If the DASD is synchronously mirrored to a remote site, then when your application commits, the commit has been done at both sites. With asynchronous mirroring the local site does the commit and the request is sent to the remote site. If there is a failure ( eg broken connection) the latest IO requests may not get to the remote site.
People tend to use synchronous mirroring within about 20 km as the response time is acceptable. If the remote site is 1000 km away, then the time to do a synchronous copy will be too long, and so you need to use Asynchronous IO.
Your DASD is configured to have consistency groups. For DASD volumes in the same consistency group the order of the IOs will be maintained. If there are 3 IOs ; Request1, Request2, Request3 If Request1 gets to the remote site, and request2 fails to get to the remote site, then Request3 will not be done.
DASD and datasets
You may want to archive to DASD, and have HSM migrate the archive log data sets after 24 hours. This means your archives are on disk and you do not have the added complication of ensuring your tapes are consistent with the DASD.
You need to work with your Storage Manager, to make sure that the data sets for a queue manager are in the same consistency group. This will be the BSDS, active logs, page sets, and datasets used in the JCL, such as STEPLIB, CSQINP* data sets etc. You may need to have your archive logs if you need to recover CF structures.
Shared Queue uses DB2 tables, so these tables will need to be available before you start a queue manager.
We have seen a couple of situations where the MQ definitions were not consistent with z/OS XCF definitions at the DR site. You should use CSQ5PQSG to list the members of the QSG, and check that all members of the QSG are present. If not, then use CSQ5PQSG to add the queue manager names.
Before you start a queue manager you should force the MQ structures to clear them, which will cause MQ to recognize that they require rebuild. Use CFSTRUCT RECAUTO to cause them to be rebuilt. If you fail to do this, then the CF and the MQ logs will be inconsistent.
When the first queue manager starts, it will detect the CF structures are in a failed state and will rebuild them.
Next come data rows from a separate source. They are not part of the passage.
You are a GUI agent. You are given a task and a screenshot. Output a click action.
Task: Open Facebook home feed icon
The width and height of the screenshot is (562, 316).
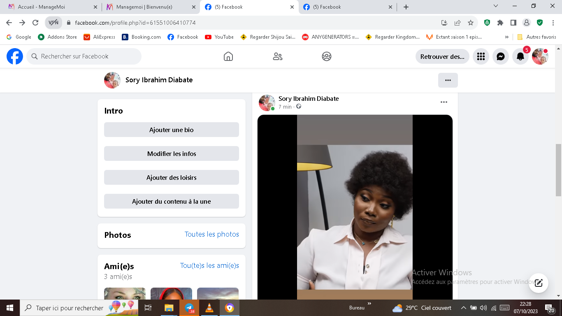228,56
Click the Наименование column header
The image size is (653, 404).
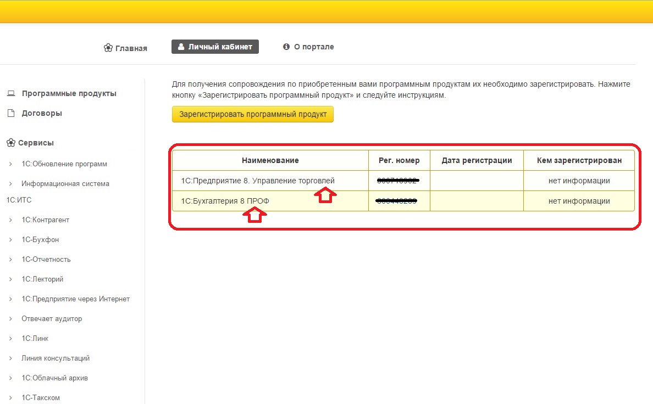[270, 160]
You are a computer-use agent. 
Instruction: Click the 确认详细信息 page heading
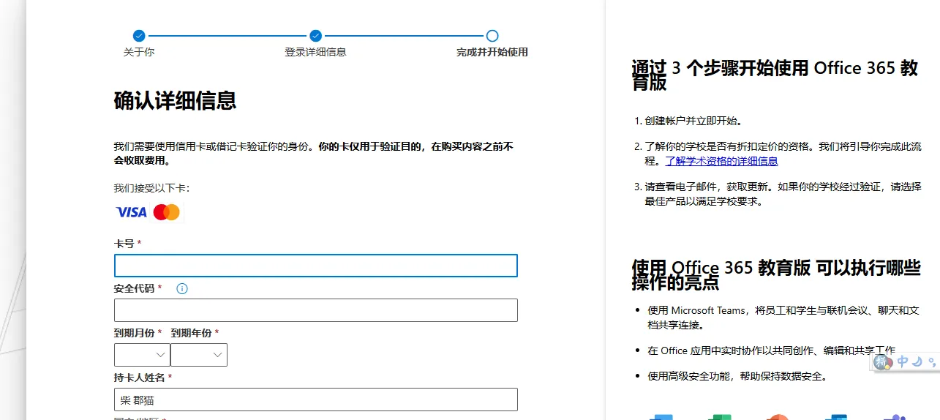[x=175, y=100]
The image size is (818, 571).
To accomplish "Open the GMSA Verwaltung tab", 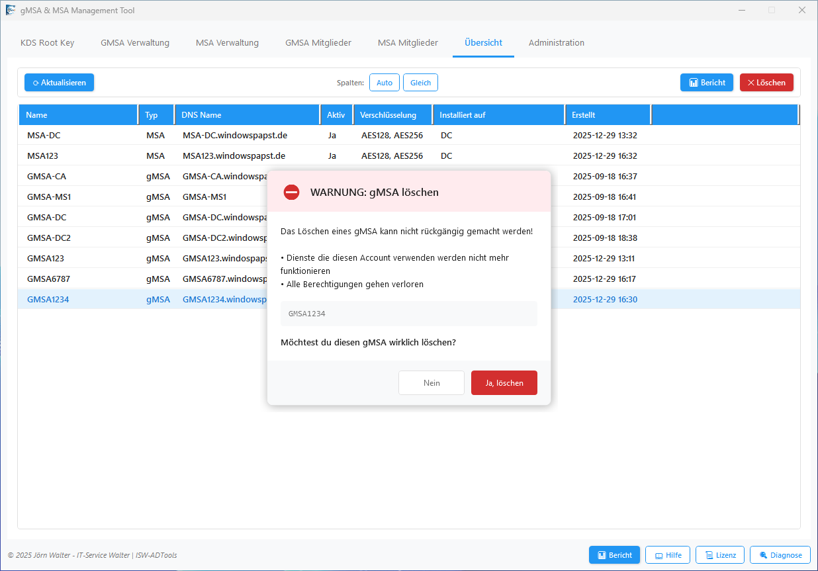I will coord(135,43).

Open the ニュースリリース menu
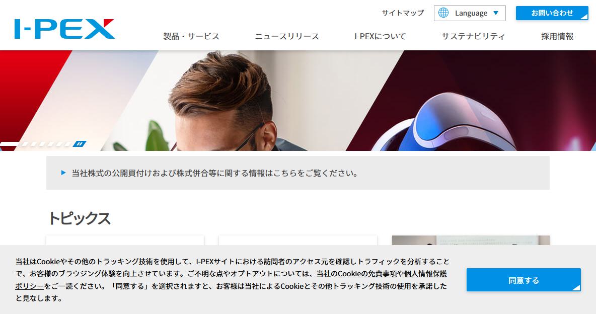[x=286, y=37]
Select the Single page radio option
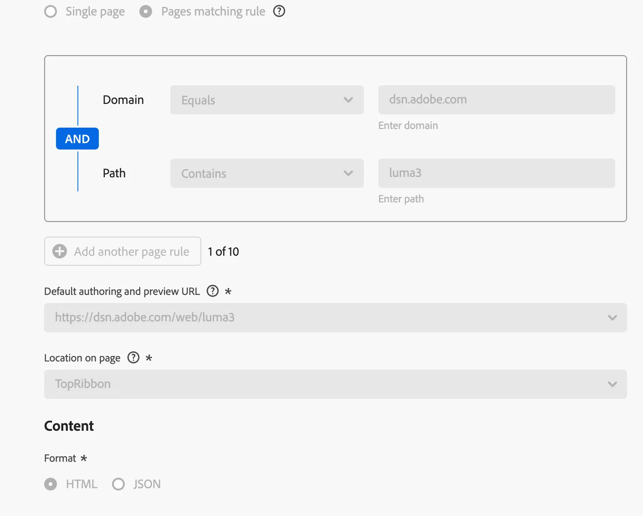The width and height of the screenshot is (643, 516). [51, 11]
This will involve reading from logs to find the previous CF backup, and replaying updates from all queue manager logs.
You do not need to recover SMDS as they will be rebuilt as the structures are rebuilt.
Before you do a DR you need to check that the CF structure sizes match those at your primary site so that you have enough capacity to hold all of the messages and control information, and that the CF has sufficient CPU capacity to be able to run the workload.
The mover and clustering
As part of the process for moving to DR there will be network changes to route IP to the DR site, so you should not have to change the conname for your channels.
You should make sure your DNS is considered for any DR planning. After the move to the DR the DNS server may now be 1000's of km away, and so have longer response times.
You may not want to start any channels during testing.
1. It is possible to get duplicate messages. The production site sent the messages, but the commit did not get to the DR site. At the DR site the channel sees messages on the XMIT and sends the messages.
2. A requester channel may cause a channel to be started back to your DR queue manager- and any messages flowing into the DR queue manager may be lost (ignored)
3. If the DR queue manager connects to a full repository then updates about a cluster may flow to the DR queue manager and not the production queue manager. This can cause inconsistencies.
If the IP address of your DR site is different to your production site, then you can consider using CHLAUTH rules to stop channels with the 'wrong IP address' connecting to distributed queue managers or cluster full repositories
Moving back after DR
You need to have a plan to move the system back from the DR site - this is often overlooked.